TASK OBJECTIVE: Swap "thumbnail" for "preview" in the rows below, from the line containing "The image size is (493, 269)." through the end of the rows, and give back only those lines with everything else left unchanged.

DATASET:
########################################
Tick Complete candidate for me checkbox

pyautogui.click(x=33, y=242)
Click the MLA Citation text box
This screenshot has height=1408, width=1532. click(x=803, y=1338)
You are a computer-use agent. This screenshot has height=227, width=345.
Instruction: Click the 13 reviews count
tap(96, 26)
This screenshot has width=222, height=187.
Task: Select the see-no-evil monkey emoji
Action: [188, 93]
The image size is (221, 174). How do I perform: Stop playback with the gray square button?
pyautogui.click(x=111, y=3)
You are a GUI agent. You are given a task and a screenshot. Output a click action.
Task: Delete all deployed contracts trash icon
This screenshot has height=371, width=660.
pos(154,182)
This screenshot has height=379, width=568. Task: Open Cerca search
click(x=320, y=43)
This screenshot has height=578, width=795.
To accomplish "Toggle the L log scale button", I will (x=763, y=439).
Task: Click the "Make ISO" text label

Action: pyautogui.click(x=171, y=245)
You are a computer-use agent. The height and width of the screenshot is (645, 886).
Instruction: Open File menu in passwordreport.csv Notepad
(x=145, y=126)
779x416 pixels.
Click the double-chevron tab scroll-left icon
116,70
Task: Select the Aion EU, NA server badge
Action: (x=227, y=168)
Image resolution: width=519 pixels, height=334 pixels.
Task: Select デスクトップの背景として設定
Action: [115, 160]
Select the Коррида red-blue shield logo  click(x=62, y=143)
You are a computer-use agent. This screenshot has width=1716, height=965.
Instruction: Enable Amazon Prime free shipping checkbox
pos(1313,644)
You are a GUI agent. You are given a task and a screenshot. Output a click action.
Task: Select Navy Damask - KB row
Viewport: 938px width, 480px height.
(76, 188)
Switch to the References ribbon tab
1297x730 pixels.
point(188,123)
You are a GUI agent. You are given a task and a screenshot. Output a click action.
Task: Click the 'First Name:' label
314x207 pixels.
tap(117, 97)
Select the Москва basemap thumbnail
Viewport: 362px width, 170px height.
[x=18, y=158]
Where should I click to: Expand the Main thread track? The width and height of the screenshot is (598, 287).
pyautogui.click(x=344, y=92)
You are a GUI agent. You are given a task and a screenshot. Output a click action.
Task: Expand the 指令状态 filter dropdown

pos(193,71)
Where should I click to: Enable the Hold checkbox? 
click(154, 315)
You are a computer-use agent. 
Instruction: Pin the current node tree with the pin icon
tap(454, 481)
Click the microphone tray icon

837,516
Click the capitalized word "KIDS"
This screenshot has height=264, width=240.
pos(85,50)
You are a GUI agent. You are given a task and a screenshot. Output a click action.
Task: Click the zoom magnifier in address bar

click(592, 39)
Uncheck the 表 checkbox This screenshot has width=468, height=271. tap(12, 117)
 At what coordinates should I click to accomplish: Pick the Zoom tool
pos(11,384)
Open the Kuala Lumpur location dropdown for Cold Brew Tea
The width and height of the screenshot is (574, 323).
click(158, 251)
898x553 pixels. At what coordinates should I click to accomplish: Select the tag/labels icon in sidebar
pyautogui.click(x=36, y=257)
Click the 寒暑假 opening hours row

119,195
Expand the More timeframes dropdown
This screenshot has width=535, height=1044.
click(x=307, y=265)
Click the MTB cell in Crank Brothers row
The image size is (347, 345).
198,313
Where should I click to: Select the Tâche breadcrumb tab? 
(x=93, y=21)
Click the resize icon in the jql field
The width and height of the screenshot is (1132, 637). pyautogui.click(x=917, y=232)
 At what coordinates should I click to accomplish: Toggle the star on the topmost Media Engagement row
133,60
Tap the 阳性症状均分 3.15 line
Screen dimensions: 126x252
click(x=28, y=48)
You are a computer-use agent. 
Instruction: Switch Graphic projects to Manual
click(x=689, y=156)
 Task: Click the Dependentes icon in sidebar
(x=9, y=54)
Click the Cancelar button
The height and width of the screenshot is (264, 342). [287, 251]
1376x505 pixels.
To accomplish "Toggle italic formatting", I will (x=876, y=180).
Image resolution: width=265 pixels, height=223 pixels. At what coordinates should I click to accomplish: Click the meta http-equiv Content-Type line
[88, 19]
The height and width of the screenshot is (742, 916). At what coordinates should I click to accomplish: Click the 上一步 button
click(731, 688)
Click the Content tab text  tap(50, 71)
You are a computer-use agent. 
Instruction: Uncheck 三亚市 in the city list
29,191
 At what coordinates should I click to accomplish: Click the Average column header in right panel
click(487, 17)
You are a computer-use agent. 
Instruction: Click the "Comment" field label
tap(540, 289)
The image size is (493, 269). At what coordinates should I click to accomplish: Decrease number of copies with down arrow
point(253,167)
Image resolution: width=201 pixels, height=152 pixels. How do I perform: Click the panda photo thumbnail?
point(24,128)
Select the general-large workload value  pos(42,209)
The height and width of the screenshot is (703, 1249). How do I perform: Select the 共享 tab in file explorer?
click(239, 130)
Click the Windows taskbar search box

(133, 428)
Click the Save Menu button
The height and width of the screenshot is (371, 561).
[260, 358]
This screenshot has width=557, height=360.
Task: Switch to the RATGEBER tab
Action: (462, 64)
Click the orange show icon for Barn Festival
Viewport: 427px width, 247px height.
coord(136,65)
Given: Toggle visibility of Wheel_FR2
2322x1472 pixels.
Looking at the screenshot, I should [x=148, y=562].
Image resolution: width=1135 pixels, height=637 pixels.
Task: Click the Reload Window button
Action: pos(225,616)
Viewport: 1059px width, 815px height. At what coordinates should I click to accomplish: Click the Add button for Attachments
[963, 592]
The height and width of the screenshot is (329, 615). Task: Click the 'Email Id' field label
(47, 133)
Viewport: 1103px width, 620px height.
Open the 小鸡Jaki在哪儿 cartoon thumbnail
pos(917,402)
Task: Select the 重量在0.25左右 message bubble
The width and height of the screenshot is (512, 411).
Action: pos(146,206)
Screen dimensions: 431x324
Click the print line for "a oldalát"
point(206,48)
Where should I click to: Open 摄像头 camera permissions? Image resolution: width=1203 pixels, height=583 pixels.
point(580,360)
########################################
CORRECT RESULT:
The image size is (493, 269). At what coordinates should I click to accomplish: Decrease number of copies with down arrow
point(253,167)
Image resolution: width=201 pixels, height=152 pixels. How do I perform: Click the panda photo preview?
point(24,128)
Select the general-large workload value  pos(42,209)
The height and width of the screenshot is (703, 1249). How do I perform: Select the 共享 tab in file explorer?
click(239, 130)
Click the Windows taskbar search box

(133, 428)
Click the Save Menu button
The height and width of the screenshot is (371, 561).
[260, 358]
This screenshot has width=557, height=360.
Task: Switch to the RATGEBER tab
Action: (462, 64)
Click the orange show icon for Barn Festival
Viewport: 427px width, 247px height.
coord(136,65)
Given: Toggle visibility of Wheel_FR2
2322x1472 pixels.
Looking at the screenshot, I should [x=148, y=562].
Image resolution: width=1135 pixels, height=637 pixels.
Task: Click the Reload Window button
Action: pos(225,616)
Viewport: 1059px width, 815px height. At what coordinates should I click to accomplish: Click the Add button for Attachments
[963, 592]
The height and width of the screenshot is (329, 615). Task: Click the 'Email Id' field label
(47, 133)
Viewport: 1103px width, 620px height.
Open the 小鸡Jaki在哪儿 cartoon preview
pos(917,402)
Task: Select the 重量在0.25左右 message bubble
The width and height of the screenshot is (512, 411).
Action: pos(146,206)
Screen dimensions: 431x324
Click the print line for "a oldalát"
point(206,48)
Where should I click to: Open 摄像头 camera permissions? Image resolution: width=1203 pixels, height=583 pixels.
point(580,360)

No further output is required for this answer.